▶ [SOURCE DOCUMENT]:

As workspaces – and homes – become more flexible and fluid spaces, designed to meet whatever need is thrown at them, acoustic product suppliers are rising to the occasion with portable, modular, and smaller-scale acoustic solutions.
“Furniture in and of itself is generously acoustic to some degree,” says Sean Oliver of Allsteel. “Through our partnership with Zilenzio, we have a credenza that’s upholstered and acoustic, as well as pieces that are dual-purpose, like screens, that have inner materials that do an excellent job of absorbing sound, but are also able to create visual separation.”
Oliver points out that the COVID-19 pandemic has proven that there’s certain volatility and abrupt changes that can affect a workplace at a moment’s notice. “When you’re using products like screens and demountable walls, your office can be tailored to whatever you’re trying to support.” Products that are moveable, he explains, allow the users of a space to dial in their specific needs and ensure that their space is optimised to every facet, from acoustics to layout.
Luxxbox, meanwhile, offers lighting products in which acoustic properties are built right into the shades. The company is best known as a commercial lighting designer; its first acoustic product was the Vapor Echo acoustic pendant.
“We saw an opportunity to better utilize the void between the desk and ceiling, not just for lighting but also as a sound attenuation tool too,” says Jason Bird, founder and managing director of Luxxbox. In some cases, installing acoustic lighting fixtures can achieve sound reduction by up to 95%.
The company also makes other versatile acoustic products, including baffles, room dividers, whiteboards, and furniture. “Agile working is still something people are focusing on when developing the office space or creating home environments,” notes Bird, who says, in addition to flexibility “there’s also that element of fun in creating your own space.” Products like Brix, a lightweight room divider, and Waffle Leaves, a freestanding baffle, can be moved around to create different spaces and different acoustic outcomes, both in commercial offices and home offices. An added benefit: Freestanding baffles can be moved to create an online meeting background, “for when you want to block the line of sight on camera to what’s going on in the house behind you,” says Bird.
Another option to carve out acoustically enhanced space in an open office comes from Framery, which provides pods, phone booths, and other soundproof private spaces. The company’s newest product, Framery One, offers a digital ecosystem and 4G technology to create what the company claims are the world’s first digitally connected soundproof pod.
“Our pods were initially designed to increase the effectiveness in an open-plan office environment,” says Rasmus Nanhed, head of sales at Framery. “In recent years we have been observing the shift to a more nomadic worker.” Framery saw demand for its products accelerate during the pandemic – when many have been working in ever more flexible environments – and placed its pods everywhere from shopping malls to private residences.
“With the modular nature of the pods, they can be moved around and support changes in office layouts, unlike fixed walls,” says Nanhed. “Framery pods are even easy to take with you when moving to new premises.”
And the time is right for these modular and impermanent options. Notes Bird, “When we are all currently uncertain as to where and when we work, we are finding that clients are reluctant to bolt too much down.”

▶ [RECORD EXCERPTS]:
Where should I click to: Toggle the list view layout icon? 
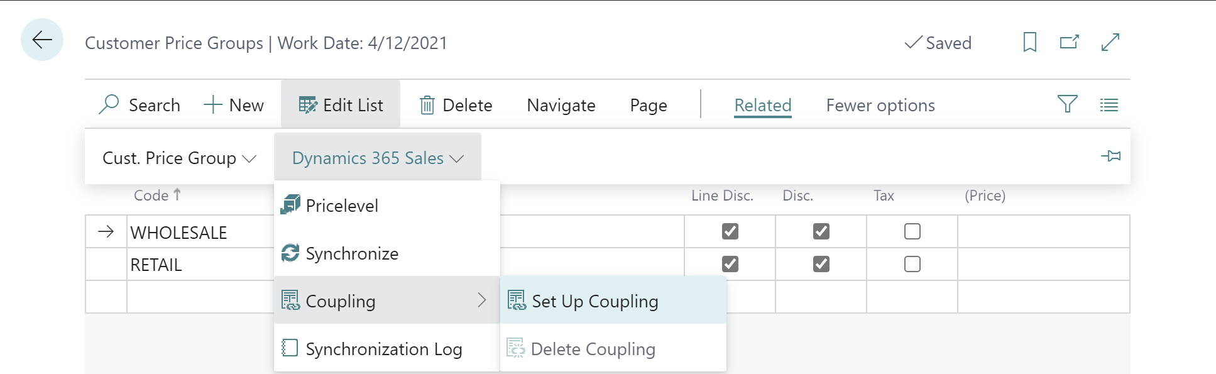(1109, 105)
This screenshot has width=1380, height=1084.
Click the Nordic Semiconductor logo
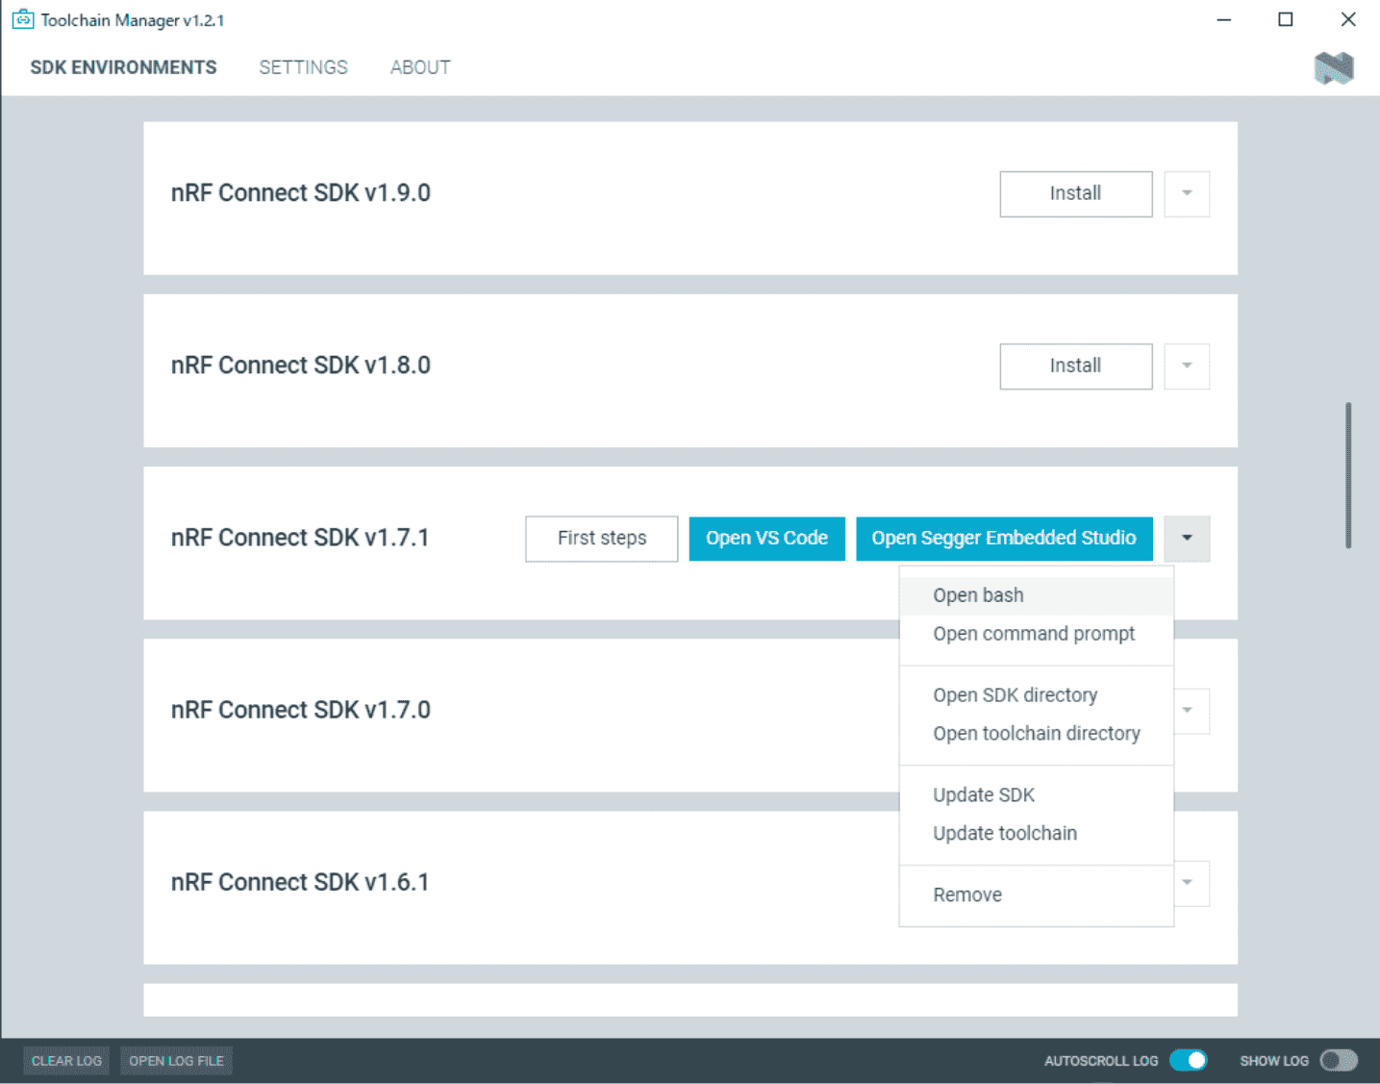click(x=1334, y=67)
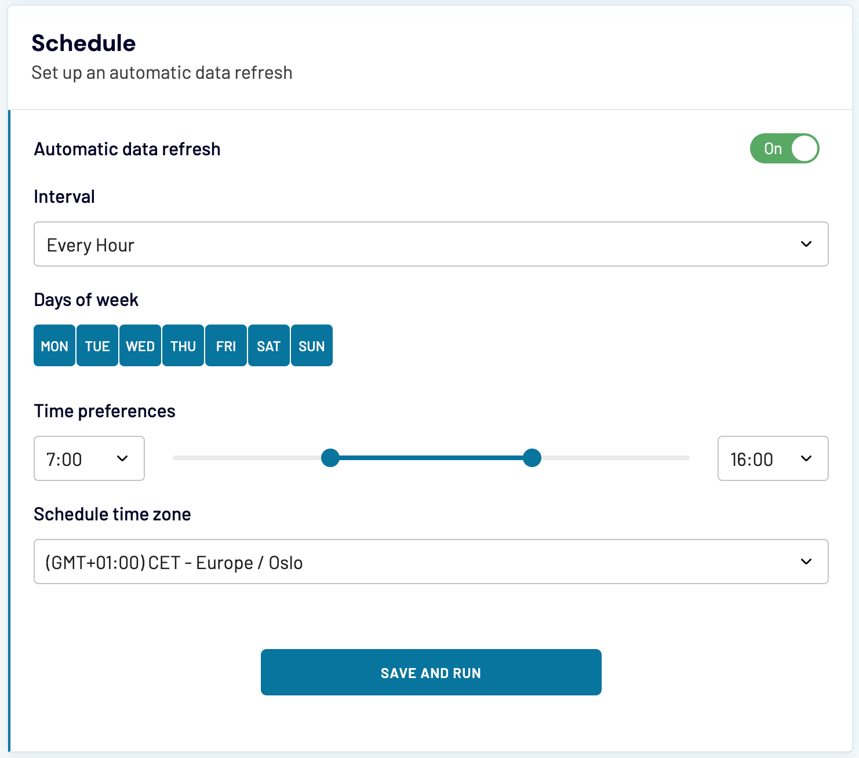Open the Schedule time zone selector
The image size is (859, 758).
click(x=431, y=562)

▶ [TASK TO CARRY OUT]: Retype the stretch of the article on flexible acoustic products from "Another option to" through "connected soundproof pod." word for word.

▶ [TASK RESULT]:
Another option to carve out acoustically enhanced space in an open office comes from Framery, which provides pods, phone booths, and other soundproof private spaces. The company’s newest product, Framery One, offers a digital ecosystem and 4G technology to create what the company claims are the world’s first digitally connected soundproof pod.